Con queste premesse battere il Fasano così allo sbando è praticamente un obbligo per il Barletta, per provare perlomeno a garantirsi i playout,

Ma lo spareggio salvezza diventa ben presto una chimera, perchè domenica 28 aprile 2024, un Barletta più che mai in versione fantasma, riesce nell'impresa di resuscitare un Fasano completamente alla deriva da quasi tre mesi, ma che complici ennesimi e assurdi errori difensivi di una squadra biancorossa ormai in stato confusionale, domina in lungo e in largo al Puttilli e, al netto dei due lampi di platonico orgoglio di Diaz e Basanisi in chiusura, porta a casa un 3-2 che si rivelerà determinante ai fini della salvezza diretta.

Al Barletta invece non restano che i fischi e la sacrosanta contestazione da parte dell'intero stadio per una retrocessione che, pur ancora teoricamente evitabile in quel di Angri, a giudicare dalla condizione tecnica e mentale della squadra, a meno di un allineamento di qualche migliaio di corpi celesti, o di un qualche evento divino del tipo Mosè che apre le acque del Mar Rosso, pare ormai scontata.

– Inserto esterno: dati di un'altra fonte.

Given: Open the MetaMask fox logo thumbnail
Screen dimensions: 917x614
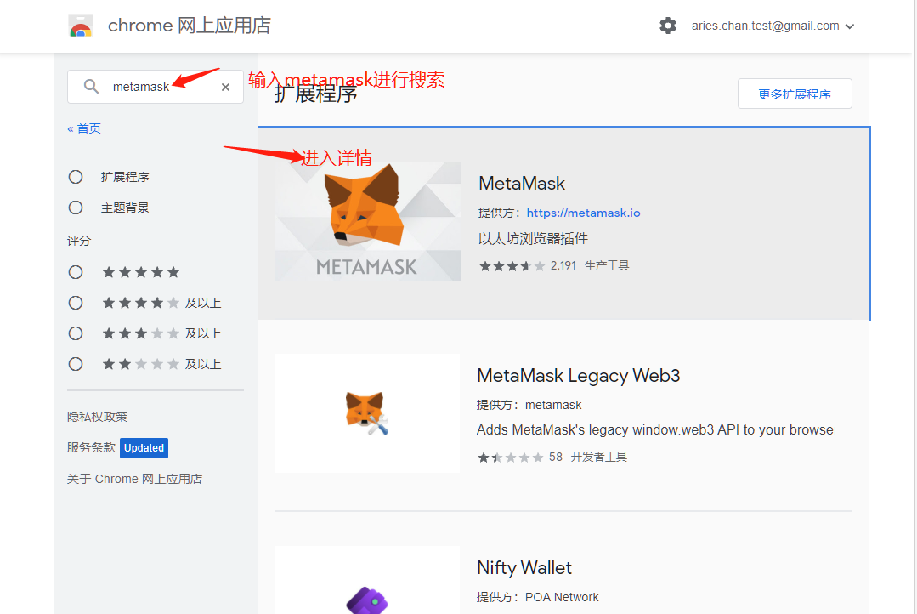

Il triste destino biancorosso si compie infatti domenica 5 maggio al "Pasquale Novi" di Angri, quando un rigore di Palmieri certifica il mesto ritorno in Eccellenza del Barletta ad appena due anni dall'apoteosi di Taranto e Rieti 2022.

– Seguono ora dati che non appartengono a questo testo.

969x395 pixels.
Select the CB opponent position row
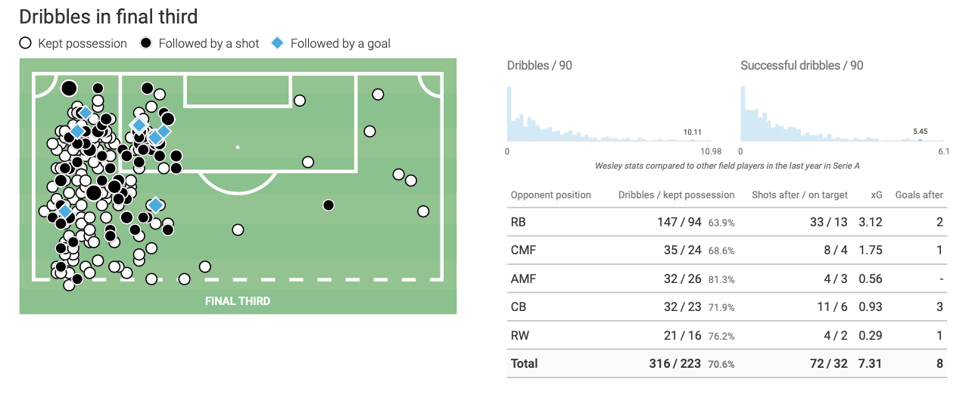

Ora non restano che le lacrime: le lacrime dei calciatori biancorossi affranti, e forse persino liberati dall'insostenibile peso di una stagione nata male, e finita addirittura peggio di quanto persino il tifoso più scettico, pessimista e critico nei confronti della rivoluzione biancorossa targata Dimiccoli avesse potuto mai immaginare.